Брала у него какую-то книгу, а в той книге между страницами лежала для нее записка. «Как я люблю тебя, Наташа, солнышко мое, моя спасительница!.. Как хочу, чтобы мы с тобою были всегда вместе!» А через некоторое время она приносила ему другую книгу, якобы взятую для него из библиотеки, и он находил там записку для себя: «И я тоже. Не видела тебя час и уже соскучилась. Мы нарушаем госпитальные правила, и, кажется, все уже о нас догадываются, а я почему-то ничего не боюсь…»

Чувство их, вспыхнувшее столь неожиданно, скоро действительно ни для кого не было тайной, да они и сами перестали скрывать его. Чистое, искреннее чувство, сразу сделавшее их богатыми, сильными, счастливыми, — зачем же прятать его? Разве кому-нибудь от него плохо?

Однако на следующий день Спартак встретил Наташу возле операционной в слезах.

— Что с тобой?

— Евдокия Павловна, врач, узнала все… «Это позорно, это непозволительно, я не потерплю разврата в стенах госпиталя!..»

Спартака бросило в жар.

— Где она?

— Не связывайся с нею, не нужно. Она хороший хирург, золотые руки, только вот беда — старая дева и ничего в этом не смыслит.

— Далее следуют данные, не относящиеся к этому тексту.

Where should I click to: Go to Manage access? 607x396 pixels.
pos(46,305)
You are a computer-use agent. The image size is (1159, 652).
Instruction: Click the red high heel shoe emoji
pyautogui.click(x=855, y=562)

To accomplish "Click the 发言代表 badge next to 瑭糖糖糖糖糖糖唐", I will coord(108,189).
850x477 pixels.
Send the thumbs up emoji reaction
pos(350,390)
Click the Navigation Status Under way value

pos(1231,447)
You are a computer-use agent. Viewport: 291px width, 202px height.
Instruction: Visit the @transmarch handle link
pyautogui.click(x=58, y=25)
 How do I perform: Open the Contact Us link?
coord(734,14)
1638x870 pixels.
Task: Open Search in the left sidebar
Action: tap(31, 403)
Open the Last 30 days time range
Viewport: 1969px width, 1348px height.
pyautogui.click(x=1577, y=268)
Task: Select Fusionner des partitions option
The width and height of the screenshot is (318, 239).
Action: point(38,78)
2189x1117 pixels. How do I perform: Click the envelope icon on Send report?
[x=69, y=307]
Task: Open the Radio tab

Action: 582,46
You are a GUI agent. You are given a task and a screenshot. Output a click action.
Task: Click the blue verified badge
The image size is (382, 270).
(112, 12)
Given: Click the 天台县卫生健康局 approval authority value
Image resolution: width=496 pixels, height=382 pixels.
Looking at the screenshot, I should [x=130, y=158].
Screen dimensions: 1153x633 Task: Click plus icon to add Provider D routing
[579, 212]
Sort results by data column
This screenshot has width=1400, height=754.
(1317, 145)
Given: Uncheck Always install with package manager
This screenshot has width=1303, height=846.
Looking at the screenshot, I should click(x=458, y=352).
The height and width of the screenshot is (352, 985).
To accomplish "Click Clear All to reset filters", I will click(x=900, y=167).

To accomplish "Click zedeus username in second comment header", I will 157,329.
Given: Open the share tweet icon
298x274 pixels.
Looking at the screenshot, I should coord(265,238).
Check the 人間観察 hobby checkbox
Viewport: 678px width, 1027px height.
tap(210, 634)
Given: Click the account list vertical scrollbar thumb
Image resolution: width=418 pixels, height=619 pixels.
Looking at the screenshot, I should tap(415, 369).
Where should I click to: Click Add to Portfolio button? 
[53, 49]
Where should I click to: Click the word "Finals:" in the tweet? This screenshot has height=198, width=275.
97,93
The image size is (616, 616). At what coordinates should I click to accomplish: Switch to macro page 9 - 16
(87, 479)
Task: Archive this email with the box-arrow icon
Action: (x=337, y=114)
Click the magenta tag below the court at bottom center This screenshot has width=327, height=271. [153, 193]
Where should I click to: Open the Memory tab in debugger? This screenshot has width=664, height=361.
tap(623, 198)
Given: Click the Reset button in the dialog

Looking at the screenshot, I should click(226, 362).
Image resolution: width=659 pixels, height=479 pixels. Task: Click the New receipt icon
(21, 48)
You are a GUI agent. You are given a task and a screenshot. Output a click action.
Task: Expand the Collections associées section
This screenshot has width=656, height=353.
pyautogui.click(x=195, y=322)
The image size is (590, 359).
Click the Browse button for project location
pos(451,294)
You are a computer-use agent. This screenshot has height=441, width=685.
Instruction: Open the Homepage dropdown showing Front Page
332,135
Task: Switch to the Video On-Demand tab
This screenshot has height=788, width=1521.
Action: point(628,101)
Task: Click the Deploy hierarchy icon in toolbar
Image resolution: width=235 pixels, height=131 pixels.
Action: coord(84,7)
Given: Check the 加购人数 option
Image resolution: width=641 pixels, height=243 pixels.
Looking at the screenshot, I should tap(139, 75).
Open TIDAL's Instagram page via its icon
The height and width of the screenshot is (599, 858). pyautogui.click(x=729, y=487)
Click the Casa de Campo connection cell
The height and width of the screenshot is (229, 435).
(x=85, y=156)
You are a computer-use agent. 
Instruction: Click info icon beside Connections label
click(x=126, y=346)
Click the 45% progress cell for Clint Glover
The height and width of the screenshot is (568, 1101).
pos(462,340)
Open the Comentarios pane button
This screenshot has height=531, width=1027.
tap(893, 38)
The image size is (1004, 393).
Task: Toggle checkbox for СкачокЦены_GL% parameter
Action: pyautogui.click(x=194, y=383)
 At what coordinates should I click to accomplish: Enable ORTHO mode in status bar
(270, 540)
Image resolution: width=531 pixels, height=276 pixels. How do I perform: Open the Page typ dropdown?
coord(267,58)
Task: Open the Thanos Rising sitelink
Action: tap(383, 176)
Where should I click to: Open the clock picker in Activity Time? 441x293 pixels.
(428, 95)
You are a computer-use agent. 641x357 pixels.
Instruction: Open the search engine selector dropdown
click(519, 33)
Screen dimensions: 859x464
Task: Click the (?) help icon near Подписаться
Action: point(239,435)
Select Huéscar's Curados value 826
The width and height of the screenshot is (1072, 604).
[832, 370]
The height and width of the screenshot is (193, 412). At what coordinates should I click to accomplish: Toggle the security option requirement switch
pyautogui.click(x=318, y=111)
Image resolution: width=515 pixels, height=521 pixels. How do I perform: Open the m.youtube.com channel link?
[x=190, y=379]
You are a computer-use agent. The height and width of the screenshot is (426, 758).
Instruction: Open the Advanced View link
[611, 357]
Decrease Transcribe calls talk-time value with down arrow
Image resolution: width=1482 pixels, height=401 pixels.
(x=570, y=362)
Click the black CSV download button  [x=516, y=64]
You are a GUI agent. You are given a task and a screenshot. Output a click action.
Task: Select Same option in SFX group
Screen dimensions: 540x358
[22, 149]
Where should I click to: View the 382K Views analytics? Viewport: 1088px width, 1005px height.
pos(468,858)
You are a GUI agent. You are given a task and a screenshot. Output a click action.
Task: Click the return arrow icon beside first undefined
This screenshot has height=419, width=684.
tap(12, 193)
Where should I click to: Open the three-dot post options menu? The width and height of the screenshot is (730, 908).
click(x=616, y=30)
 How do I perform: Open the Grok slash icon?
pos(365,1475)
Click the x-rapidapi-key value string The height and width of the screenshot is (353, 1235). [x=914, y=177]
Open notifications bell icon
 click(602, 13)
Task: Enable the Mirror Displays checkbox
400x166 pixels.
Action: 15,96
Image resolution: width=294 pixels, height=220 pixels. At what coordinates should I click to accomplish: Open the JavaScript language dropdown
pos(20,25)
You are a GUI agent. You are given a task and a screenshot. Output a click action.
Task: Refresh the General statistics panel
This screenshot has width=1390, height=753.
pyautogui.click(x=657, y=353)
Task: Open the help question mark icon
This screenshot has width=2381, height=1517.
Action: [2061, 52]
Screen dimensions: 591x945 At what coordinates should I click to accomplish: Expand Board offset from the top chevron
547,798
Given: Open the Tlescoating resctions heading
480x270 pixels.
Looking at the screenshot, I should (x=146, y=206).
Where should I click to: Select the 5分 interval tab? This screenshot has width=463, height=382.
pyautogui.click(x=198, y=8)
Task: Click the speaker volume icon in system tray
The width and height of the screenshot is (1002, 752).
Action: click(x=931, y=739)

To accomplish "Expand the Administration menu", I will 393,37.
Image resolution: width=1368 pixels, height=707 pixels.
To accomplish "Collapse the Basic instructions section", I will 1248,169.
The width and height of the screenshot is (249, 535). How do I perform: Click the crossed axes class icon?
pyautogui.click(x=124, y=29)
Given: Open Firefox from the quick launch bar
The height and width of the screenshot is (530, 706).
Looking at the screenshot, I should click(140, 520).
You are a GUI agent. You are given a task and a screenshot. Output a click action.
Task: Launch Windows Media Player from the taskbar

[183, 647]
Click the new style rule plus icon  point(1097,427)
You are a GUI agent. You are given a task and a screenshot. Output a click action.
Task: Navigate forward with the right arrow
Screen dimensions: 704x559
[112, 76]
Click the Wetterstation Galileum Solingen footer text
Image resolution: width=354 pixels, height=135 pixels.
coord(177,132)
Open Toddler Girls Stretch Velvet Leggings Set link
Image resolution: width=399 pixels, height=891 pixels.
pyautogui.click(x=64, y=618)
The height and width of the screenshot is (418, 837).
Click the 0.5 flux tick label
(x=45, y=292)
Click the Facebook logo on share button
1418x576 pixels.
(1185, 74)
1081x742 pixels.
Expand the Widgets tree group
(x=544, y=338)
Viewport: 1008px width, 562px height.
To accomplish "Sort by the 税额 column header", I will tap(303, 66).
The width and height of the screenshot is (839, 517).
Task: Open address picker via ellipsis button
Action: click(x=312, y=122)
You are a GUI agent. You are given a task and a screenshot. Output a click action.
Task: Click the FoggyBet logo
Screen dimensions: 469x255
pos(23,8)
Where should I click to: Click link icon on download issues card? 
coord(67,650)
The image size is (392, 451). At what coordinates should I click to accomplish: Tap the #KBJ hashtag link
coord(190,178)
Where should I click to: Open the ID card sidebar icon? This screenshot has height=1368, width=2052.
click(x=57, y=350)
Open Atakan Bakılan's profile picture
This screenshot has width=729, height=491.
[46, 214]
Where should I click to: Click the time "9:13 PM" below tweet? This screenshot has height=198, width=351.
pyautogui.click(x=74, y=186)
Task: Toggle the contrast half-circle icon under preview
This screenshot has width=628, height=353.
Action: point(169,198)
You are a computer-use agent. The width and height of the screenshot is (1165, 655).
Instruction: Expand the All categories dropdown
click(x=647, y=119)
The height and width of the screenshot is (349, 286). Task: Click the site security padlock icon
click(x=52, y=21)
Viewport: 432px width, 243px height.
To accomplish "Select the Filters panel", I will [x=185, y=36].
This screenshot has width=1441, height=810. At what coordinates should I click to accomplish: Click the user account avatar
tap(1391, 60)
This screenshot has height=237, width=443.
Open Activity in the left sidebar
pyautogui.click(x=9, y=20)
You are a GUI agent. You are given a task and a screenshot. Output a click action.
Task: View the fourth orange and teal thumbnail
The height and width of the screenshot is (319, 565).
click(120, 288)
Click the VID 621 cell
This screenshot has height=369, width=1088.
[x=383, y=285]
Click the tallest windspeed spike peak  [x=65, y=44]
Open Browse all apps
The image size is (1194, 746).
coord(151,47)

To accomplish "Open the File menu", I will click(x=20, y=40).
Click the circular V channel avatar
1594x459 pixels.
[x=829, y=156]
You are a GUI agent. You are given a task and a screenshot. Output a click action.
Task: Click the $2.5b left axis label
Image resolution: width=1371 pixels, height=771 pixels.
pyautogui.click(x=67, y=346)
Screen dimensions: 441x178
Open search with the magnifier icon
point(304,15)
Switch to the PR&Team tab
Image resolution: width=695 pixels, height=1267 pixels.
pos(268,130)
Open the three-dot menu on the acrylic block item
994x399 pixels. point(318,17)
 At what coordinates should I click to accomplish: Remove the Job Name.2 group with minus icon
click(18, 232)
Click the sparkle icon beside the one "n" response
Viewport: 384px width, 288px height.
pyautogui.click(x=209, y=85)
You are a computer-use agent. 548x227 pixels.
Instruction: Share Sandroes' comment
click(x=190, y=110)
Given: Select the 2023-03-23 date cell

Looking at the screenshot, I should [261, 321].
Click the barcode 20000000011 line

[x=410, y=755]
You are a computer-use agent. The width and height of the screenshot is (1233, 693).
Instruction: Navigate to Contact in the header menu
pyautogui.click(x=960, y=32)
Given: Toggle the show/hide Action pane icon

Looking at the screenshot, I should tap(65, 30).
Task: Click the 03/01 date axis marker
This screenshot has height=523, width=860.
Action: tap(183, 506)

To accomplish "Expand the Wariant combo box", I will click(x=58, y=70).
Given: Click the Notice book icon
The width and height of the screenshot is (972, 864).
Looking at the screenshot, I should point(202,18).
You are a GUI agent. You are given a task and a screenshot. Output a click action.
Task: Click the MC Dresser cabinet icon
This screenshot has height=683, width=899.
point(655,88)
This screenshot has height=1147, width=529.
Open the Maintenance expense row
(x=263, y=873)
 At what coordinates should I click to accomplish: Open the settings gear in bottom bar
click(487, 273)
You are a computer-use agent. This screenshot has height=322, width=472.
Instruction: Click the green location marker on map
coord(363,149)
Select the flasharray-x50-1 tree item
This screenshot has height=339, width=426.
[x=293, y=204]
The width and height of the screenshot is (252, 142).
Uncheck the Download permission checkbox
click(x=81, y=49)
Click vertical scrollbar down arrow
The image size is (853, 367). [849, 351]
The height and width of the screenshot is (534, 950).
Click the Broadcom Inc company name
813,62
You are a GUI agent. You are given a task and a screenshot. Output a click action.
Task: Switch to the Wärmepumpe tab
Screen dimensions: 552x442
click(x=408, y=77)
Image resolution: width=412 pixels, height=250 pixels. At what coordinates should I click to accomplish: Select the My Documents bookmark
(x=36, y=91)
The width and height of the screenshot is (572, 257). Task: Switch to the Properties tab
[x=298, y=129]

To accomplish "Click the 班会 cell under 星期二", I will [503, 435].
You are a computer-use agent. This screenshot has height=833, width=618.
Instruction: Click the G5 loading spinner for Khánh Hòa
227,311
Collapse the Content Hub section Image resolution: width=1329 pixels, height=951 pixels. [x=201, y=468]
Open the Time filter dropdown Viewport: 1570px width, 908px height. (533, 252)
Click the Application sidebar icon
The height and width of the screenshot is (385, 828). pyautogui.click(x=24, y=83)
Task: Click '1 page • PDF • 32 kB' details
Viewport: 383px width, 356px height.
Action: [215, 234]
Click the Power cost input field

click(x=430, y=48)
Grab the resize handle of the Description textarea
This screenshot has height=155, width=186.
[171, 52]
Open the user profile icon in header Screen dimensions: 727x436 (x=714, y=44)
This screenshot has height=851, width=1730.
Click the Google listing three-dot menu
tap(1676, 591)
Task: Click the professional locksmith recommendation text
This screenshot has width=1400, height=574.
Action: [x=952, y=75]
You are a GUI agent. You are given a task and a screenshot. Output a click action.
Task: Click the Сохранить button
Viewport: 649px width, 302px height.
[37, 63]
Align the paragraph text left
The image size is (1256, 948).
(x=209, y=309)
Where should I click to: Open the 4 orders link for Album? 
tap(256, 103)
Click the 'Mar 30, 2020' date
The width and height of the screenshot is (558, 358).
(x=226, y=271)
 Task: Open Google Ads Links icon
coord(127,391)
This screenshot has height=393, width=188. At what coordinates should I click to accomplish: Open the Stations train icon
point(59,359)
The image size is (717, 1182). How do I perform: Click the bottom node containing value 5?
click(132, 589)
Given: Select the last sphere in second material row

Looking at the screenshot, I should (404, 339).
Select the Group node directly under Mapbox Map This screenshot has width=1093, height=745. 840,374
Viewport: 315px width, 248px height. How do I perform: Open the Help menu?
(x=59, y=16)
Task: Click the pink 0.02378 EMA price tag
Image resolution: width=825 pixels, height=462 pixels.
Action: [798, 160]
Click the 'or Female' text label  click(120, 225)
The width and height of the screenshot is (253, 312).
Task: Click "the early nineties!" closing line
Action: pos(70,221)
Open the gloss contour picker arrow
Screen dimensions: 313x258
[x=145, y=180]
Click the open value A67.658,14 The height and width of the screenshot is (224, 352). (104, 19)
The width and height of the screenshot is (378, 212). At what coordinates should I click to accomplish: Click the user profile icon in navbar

— Нет, этого так оставить нельзя.

— Что же ты сделаешь?

— Сегодня мы пойдем к тебе. Наперекор всему. Согласна?

— Хорошо. Пойдем.

После обеда они пошли к Наташе. Через весь шахтерский поселок промаршировал он с нею в своем госпитальном халате, стриженый, чуть ниже ее ростом, беспечный, и чувствовал только гордость, что идет рядом с ней, на виду у всех, как ее будущий муж. Это тоже было нарушение — выйти вот так за ограду госпиталя, идти к сестре домой, но Спартак сейчас способен был и не на такое.

Наташина мать знала о нем и, видно, ждала его в добротном шахтерском доме, откуда двое таких, как он, на этих днях отправились на фронт.

Спартак сидел с Наташей в ее девичьей горенке, где было уютно и тихо, на стене красовались наивные лубочные лебеди, над которыми он раньше только посмеялся бы, а теперь и эти лебеди чем-то были милы ему. Окно открыто в сад, там наливались на солнце груши, и в горенке тоже пахло грушами: Наташина мать принесла полную тарелку и гостеприимно поставила перед ним.

— Это скороспелки, пробуйте, пожалуйста.

Когда мать вышла, Наташа села на кушетку совсем близко возле него, она уже не была заплаканной, только бледнее обычного — вчера снова давала кровь.

— Ты мой, мой! — блестела она глазенками и сама прижималась к нему.

Вчерашняя десятиклассница, она тем не менее казалась взрослее его; смеясь, призналась вдруг, что еще в школе целовалась с хлопцами, потому что у них в поселке девчата рано начинают целоваться, но все это были шутки, баловство, и только сейчас она почувствовала, как приходит это настоящее…

— Расскажи мне все про себя, про университет, про ваших девчат, про товарищей.

И он рассказывал ей все без утайки, как жил, как порой ошибался, какое чудесное было у них студенческое товарищество, какие славные эти хлопцы из студбата — Степура и Духнович. Еще был у них Колосовский, с которым Спартак нередко ссорился, хотя и не должен был делать этого, — теперь он это видит, и вообще он подчас бывал просто невыносимым и сейчас даже удивляется, как она могла полюбить такого…

— Нет, ты хороший, хороший, — уверяла Наташа. — Если ты так хорошо говоришь о товарищах, то и сам ты хороший… Я сразу угадала, что в тебе есть что-то необыкновенное и что на фронте ты был храбрым… Ведь правда, ты был храбрым, мужественным?